January 4 to February 17, 2022, Hafez Gallery, Curated by Dr. Lina Kattan.
The exhibition coincides with the announcement of the registration of “Arabic Calligraphy” in the UNESCO list with the efforts led by Saudi Arabia in collaboration with Arab countries, and for the closure of the “Year of Arabic Calligraphy 2021” initiative launched by the Ministry of Culture.
Exhibition Brief
“KAAF. LAAM. MEEM” is the 3rd solo exhibition by the artist Abdelrahman Elshahed, which explores some of the possibilities of the Arabic letter, and its endless creative characteristics: whether the letter is connected or separated, absent or present, signified or as a signifier, uttered or discernible, disconnected or became as a whole. The selected artworks visualize a wide range of meditation and introspection practices, all of which convey the intercommunicated human senses and perception. In addition, it sheds light on several significant human values. The “KAAF. LAAM. MEEM” exhibition is based on the geometrical dimension of the Arabic letter and its pliancy as the primary element of the word construction. The Arabic calligraphy is reformulated into a contemporary concept to form words that transcend the limits of time and space and reach universalism.

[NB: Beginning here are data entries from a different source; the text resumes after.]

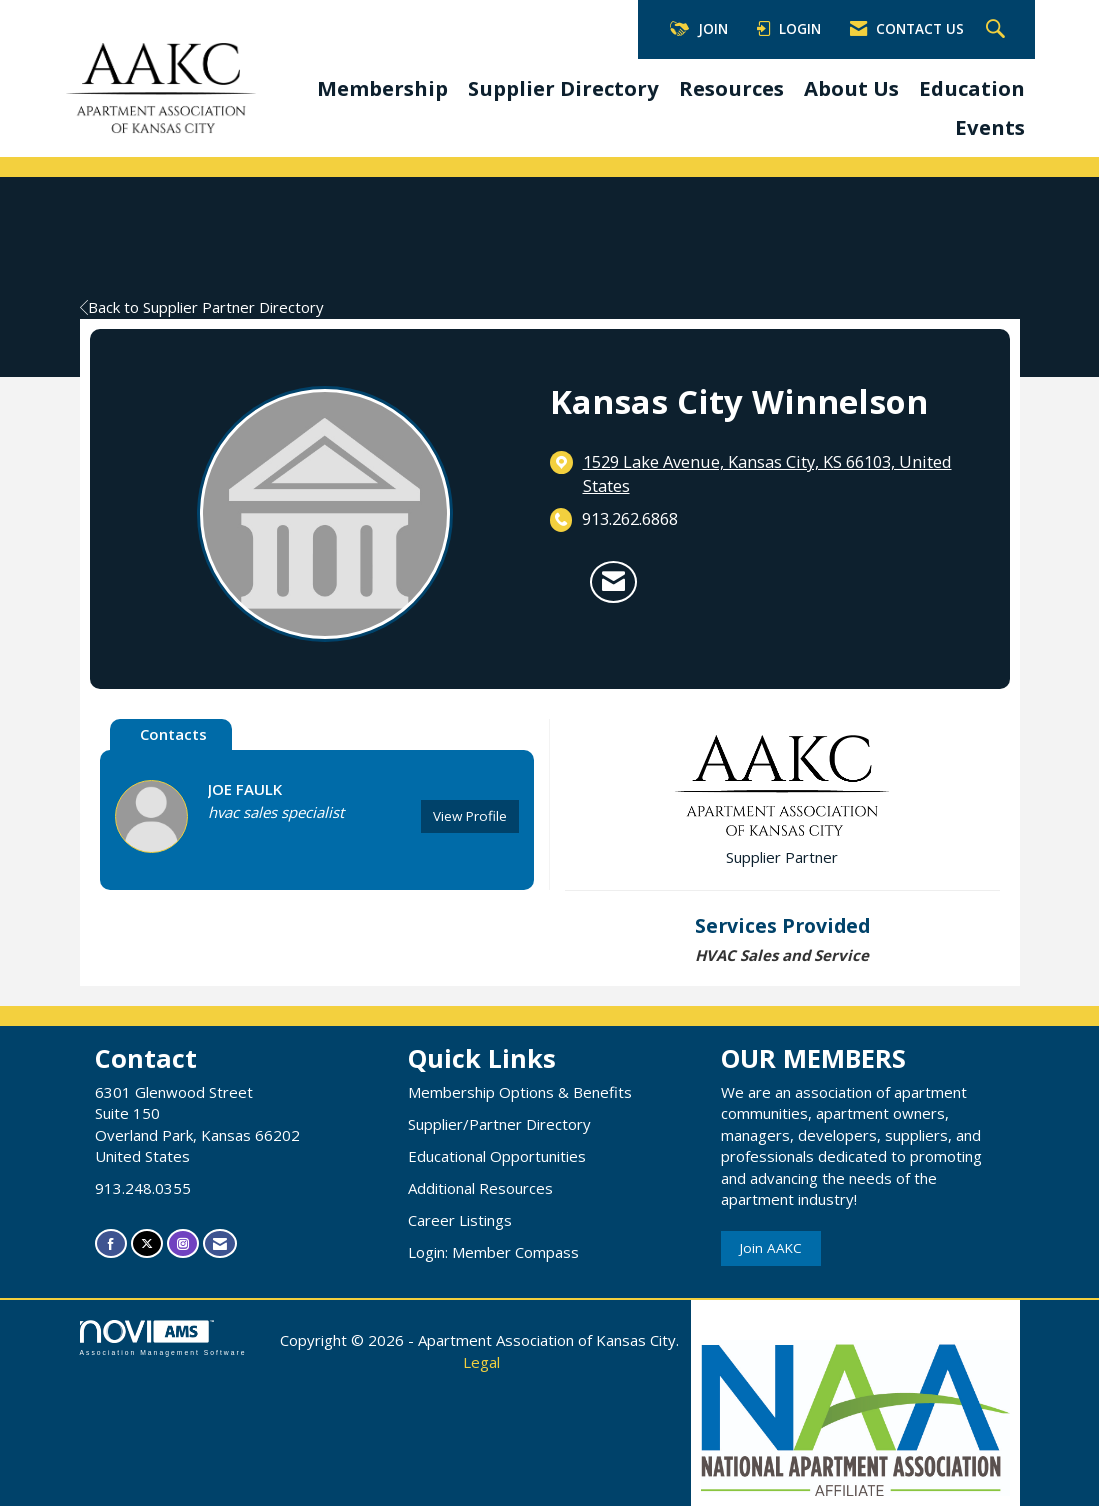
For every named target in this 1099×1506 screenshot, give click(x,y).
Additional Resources (480, 1188)
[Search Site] (998, 30)
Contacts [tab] (173, 734)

The Letter as a Primary Essence of the Word.
KAAF. LAAM. MEEM
Three detached letters are arranged in the order of the Arabic alphabet. Each signified letter is self-contained and has its significance and sole expression ability. Moreover, when these three letters are organized orderly, they construct the fundamental root of the word/speech. The different assemblies of letters may produce wisdom, knowledge, beauty, and truth. Therefore, such letter assemblies can be read or heard, written or refined, implied or clarified, containing innumerable spiritual and cosmic mysteries. Usually, humans share several articulations of sounds, yet they acquire different speech and languages. Although the Arabic language consists of only twenty-eight letters, it has approximately sixteen-thousand linguistic roots. The arrangement and construction of these letters create an infinite world of meanings and semantics, a continuously expanding world. Arabs are famous for their eloquence and rhetoric linguistics. The Qur’anic collocation has miraculously exceeded the limits of the human mind. Allah, the ultimate Creator, chose the Arabic tongue to be the perfect vessel for the Divine word. Allah also challenged the eloquence of the Arabs with His incredible arrangements of letters and phrases (such as the abbreviated letters at the beginning of some surahs). Thus, the comprehension of those letters proves the inability of the human mind to decipher them.